• [Problem to work on]:
In the passage on servant leadership, what did William Pollard do after spilling a cup of coffee before a ServiceMaster board meeting?

• [Passage to read]:
>> BEGIN
I was reminded of this recently in an article which appeared in Forbes magazine by Professor James Heskett, professor emeritus at Harvard Business School on the subject of servant leadership which is a more used term in the US than in Europe. The concept of servant leadership places great emphasis on the role of a business leader serving employees. Heskett recalls an incident at a ServiceMaster board meeting at which I was present and remember distinctly when the Chairman and CEO, William Pollard spilled a cup of coffee prior to the board meeting. “Instead of summoning someone to clean it up, he asked a colleague to get him a cleaning compound and a cloth, things easily found in a company that provided cleaning services. Whereupon he proceeded to get down on his hands and knees to clean the spill up himself. The remarkable thing was that board member and employees alike hardly noticed as he did it. It was as if it was expected in a company with self-proclaimed servant leadership”. (Forbes 5/01/2013. “Why Isn’t Servant Leadership More Prevalent?”)
The third question is ‘What is going on in our business?
As a non-executive director of a company whose board meets four or six times a year, one of the most frustrating challenges is obtaining sufficient information to really find out what is happening in the business. I believe it is very important that non-executives meet not only senior but middle management and even junior staff. Only once have I ever found senior management reluctant to allow non-execs talking directly to management. Frequently the binding constraint is the time non-exec’s are able to devote to meeting employees. However it is only then that they find out what is really happening in the business.
In small companies finding out what is really going on in the business is not really a problem. In large multi-nationals however the issue is a major challenge. In the money laundering activities carried on by certain banks the sheer size, organisational structure and large number of countries in which the bank operated have proved a major obstacle to effective control.
>> END
• [Data entries]:
>> BEGIN
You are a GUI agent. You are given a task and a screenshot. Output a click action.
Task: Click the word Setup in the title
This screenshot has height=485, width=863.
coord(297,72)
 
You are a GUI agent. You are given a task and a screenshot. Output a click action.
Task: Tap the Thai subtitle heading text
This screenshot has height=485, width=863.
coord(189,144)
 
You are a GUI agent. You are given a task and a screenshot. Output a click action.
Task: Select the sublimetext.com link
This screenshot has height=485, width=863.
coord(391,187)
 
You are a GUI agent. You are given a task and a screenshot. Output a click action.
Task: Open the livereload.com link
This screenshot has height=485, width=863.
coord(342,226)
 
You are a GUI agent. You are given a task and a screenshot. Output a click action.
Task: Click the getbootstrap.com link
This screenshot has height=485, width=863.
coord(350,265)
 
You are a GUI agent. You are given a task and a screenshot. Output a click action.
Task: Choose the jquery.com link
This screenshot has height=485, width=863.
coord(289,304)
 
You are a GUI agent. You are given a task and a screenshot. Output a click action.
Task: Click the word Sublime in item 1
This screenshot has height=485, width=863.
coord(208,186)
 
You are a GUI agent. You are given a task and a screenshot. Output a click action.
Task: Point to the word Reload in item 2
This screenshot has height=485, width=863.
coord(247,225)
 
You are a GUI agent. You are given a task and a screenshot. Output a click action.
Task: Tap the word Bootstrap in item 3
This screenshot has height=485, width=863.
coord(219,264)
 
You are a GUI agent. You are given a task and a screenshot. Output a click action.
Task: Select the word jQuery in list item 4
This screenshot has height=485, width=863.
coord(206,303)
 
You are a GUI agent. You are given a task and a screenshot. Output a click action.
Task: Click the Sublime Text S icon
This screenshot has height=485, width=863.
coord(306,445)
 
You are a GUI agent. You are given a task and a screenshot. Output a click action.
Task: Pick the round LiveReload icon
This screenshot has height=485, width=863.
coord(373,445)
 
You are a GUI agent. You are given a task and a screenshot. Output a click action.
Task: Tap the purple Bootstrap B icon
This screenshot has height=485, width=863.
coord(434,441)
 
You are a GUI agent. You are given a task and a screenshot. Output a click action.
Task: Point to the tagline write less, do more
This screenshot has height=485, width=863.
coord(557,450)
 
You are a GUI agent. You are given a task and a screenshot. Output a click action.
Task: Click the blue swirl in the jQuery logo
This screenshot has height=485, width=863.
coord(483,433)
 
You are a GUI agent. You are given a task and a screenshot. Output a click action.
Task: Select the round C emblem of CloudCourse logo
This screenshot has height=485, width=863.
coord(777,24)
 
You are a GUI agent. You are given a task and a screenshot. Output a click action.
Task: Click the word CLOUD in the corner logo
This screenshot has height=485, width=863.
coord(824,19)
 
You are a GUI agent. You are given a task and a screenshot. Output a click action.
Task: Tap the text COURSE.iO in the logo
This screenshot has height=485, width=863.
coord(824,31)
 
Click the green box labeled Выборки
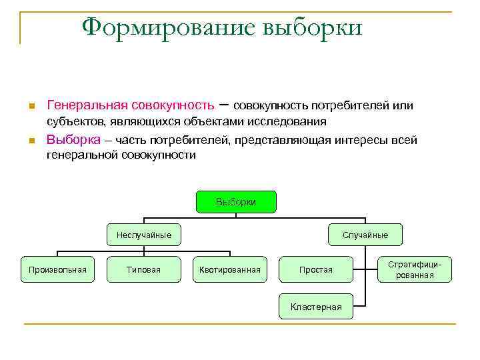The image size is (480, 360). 236,202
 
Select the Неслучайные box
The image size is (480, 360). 144,235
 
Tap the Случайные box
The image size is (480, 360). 365,235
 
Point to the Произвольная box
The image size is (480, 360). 57,269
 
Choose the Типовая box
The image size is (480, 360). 143,269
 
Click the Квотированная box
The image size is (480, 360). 230,269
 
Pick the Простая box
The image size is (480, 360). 316,269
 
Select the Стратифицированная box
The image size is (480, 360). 415,269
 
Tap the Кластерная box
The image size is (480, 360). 316,307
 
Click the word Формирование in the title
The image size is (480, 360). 167,28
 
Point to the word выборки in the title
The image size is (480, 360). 313,28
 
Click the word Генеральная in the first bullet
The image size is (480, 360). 87,106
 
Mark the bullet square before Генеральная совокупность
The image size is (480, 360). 31,107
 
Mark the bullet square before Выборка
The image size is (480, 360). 31,141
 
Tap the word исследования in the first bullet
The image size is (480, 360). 287,121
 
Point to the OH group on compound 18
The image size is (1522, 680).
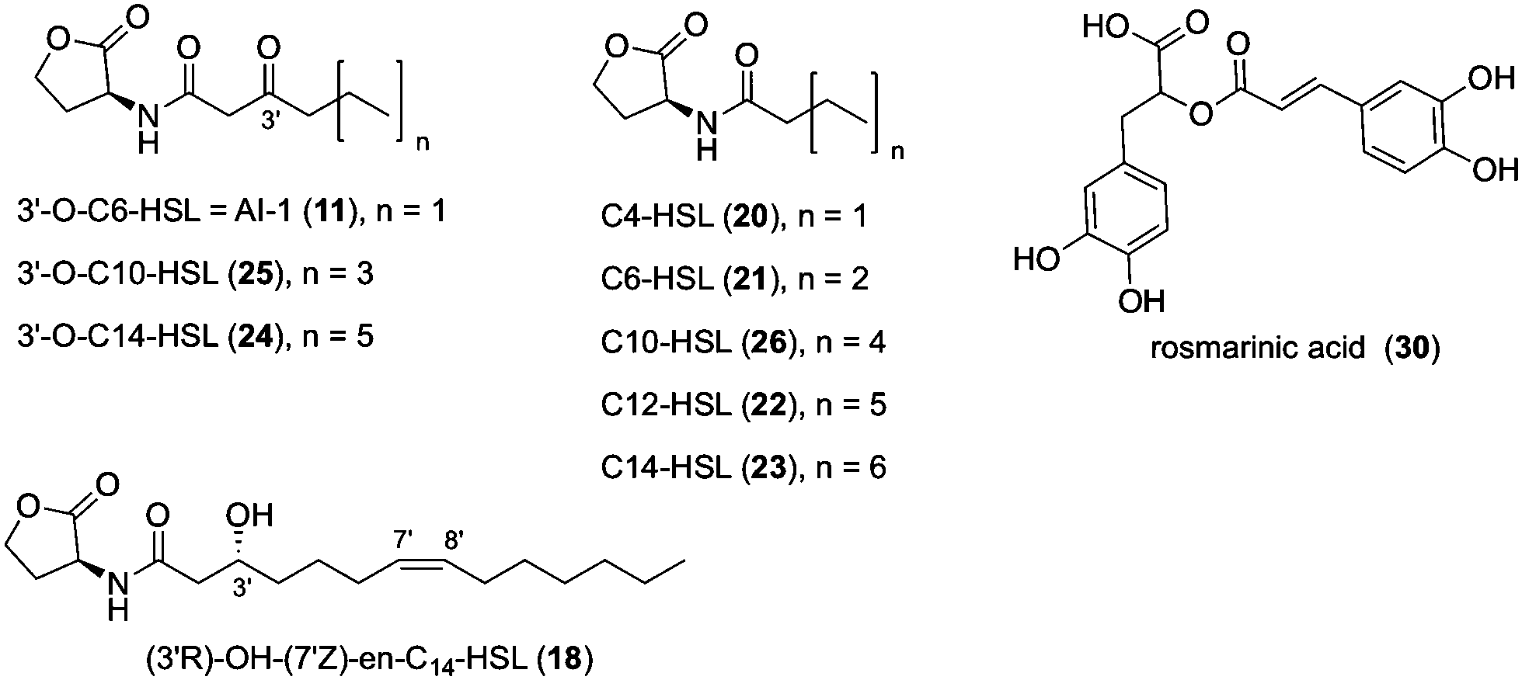point(249,516)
>> END
• [Response to the task]:
He asked a colleague for a cleaning compound and a cloth and then got down on his hands and knees to clean up the spill himself.